The architecture of the Balkans is rooted in its history and geography. While Bulgaria seemingly goes unnoticed in the region’s design circles, the country’s architecture reflects a larger move towards more modern projects. This is especially true in Bulgaria’s residential architecture, where a range of new single family homes have been built in the last decade.
Bulgaria emerged from a range of empires and cultures that shaped its built environment, from the Ottomans to the Romans. At the same time, as it occupies a portion of the eastern Balkan Peninsula and borders five countries, its architecture follows the country’s mountain ranges and plains. These buildings are often made in urban centers and towns, protecting the richness one of the most biodiverse countries in Europe. The following projects explore this architecture and the Balkans through Bulgaria’s single family homes.
This house is located on the last plot of a neighborhood in the outskirts of Sofia, Bulgaria. The complexity of the program and the size of the site led to the home’s tree structure. Each of the three stories differs in size, with the first story directly connected to the street and the garden. Together, they combine with the open ground floor and the small garden to make the most of the home’s site constraints.
Vacation House by Hristina Hristova
The idea for this tiny vacation house was born out of a desire to stay away from the crowds and spend time somewhere calmer and closer to nature instead. With a limited budget, the young family opted for making a retreat on wheels. The restrictions defying the sizes of a vehicle that could freely go on the roads determined the size of our tiny home – 9 square meters.
The house is located on a hill in the highest corner of a village amid an agricultural area in Northeast Bulgaria. The site of the project is distinguished both by its panoramic views and distant visibility. In order to strengthen them, a part of the program is located in the seemingly bastion-like volume and the living area is elevated atop it. This creates 360 degree views in the fully opened space above.
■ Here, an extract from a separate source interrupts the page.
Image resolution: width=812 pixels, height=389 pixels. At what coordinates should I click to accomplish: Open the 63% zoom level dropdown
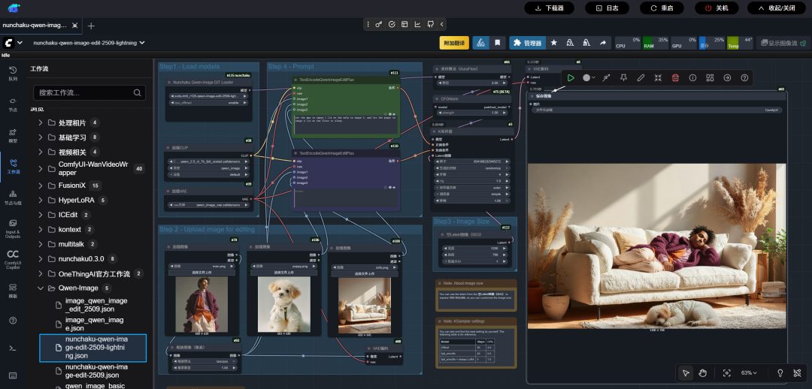click(749, 372)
Simon Gill Architects completed the fishing lodge at Batak, Bulgaria, in the summer of 2012. The 290 m2 building is divided into two sections with one half of the house built into the hillside and the other rising above ground in an insulated tower-like volume. The secluded house overlooks a large lake with vast forests lying close behind.
Commissioned by the well-known art supporter and successful businessman George Bonin and developed by the New York based firm Ignatov Architects, the Home Tree concept is an attempt for defining contemporary, adaptable rural architecture. Its strategy is based on learning from existing trees on site recognizing their natural optimization for the given location and climate.
This single family house was designed with a large living and dining space, as well as a home office, bedrooms and a veranda space. The long horizontal structure was oriented to the sun with views across the site’s slope. Entering diagonally into the house, the height of the spaces change in relation to their degree of privacy.